Work order » Please transcribe exactly, and only, the lines of the data below between the line holding "NE 65th St Seattle (64, 2572)" and the line holding "1215 Dexter Avenue N Seattle (79, 159)", inclusive.

======== Material supplied ========

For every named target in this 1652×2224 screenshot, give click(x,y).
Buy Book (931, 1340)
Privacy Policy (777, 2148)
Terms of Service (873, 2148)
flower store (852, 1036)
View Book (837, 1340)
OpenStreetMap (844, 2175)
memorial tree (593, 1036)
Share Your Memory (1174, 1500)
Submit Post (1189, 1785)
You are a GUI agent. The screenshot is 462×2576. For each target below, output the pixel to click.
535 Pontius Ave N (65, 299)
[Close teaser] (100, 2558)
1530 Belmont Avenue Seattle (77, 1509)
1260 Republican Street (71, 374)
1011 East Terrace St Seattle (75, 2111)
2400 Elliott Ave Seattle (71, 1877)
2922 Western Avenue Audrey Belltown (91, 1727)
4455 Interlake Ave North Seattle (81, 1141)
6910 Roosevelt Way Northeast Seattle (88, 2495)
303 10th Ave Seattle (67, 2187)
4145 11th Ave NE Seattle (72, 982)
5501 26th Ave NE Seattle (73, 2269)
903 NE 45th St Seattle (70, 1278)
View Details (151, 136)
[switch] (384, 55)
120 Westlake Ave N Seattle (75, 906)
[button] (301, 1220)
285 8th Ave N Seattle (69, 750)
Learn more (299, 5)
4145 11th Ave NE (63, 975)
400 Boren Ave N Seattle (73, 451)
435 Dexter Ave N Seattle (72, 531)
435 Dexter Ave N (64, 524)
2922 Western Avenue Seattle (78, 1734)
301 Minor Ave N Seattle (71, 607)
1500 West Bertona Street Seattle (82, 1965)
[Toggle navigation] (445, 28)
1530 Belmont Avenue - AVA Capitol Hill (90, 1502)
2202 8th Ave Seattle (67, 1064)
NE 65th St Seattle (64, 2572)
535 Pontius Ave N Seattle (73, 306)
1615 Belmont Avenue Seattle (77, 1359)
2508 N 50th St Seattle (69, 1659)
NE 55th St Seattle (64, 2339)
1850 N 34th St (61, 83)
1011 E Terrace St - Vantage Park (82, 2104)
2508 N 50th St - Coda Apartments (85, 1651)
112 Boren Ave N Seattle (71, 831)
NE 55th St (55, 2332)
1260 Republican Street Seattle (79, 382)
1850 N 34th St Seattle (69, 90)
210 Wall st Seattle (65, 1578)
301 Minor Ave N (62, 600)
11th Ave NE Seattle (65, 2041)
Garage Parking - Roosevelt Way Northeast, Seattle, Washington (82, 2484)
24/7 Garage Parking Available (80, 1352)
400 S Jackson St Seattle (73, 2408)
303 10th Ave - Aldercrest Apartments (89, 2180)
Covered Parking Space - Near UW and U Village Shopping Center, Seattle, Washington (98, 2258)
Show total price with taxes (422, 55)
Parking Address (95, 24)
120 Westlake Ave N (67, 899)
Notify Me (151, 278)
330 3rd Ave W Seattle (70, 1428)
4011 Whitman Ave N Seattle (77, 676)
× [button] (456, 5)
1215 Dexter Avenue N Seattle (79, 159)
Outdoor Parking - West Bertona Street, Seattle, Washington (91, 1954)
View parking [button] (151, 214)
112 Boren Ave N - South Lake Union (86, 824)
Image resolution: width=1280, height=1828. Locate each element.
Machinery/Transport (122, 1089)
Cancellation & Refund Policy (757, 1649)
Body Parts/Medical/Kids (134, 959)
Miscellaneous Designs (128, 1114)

========

Answer box »
NE 65th St Seattle (64, 2572)
535 Pontius Ave N Seattle (73, 306)
1615 Belmont Avenue Seattle (77, 1359)
2508 N 50th St Seattle (69, 1659)
NE 55th St Seattle (64, 2339)
1850 N 34th St (61, 83)
1011 E Terrace St - Vantage Park (82, 2104)
2508 N 50th St - Coda Apartments (85, 1651)
112 Boren Ave N Seattle (71, 831)
NE 55th St (55, 2332)
1260 Republican Street Seattle (79, 382)
1850 N 34th St Seattle (69, 90)
210 Wall st Seattle (65, 1578)
301 Minor Ave N (62, 600)
11th Ave NE Seattle (65, 2041)
Garage Parking - Roosevelt Way Northeast, Seattle, Washington (82, 2484)
24/7 Garage Parking Available (80, 1352)
400 S Jackson St Seattle (73, 2408)
303 10th Ave - Aldercrest Apartments (89, 2180)
Covered Parking Space - Near UW and U Village Shopping Center, Seattle, Washington (98, 2258)
Show total price with taxes (422, 55)
Parking Address (95, 24)
120 Westlake Ave N (67, 899)
Notify Me (151, 278)
330 3rd Ave W Seattle (70, 1428)
4011 Whitman Ave N Seattle (77, 676)
× [button] (456, 5)
1215 Dexter Avenue N Seattle (79, 159)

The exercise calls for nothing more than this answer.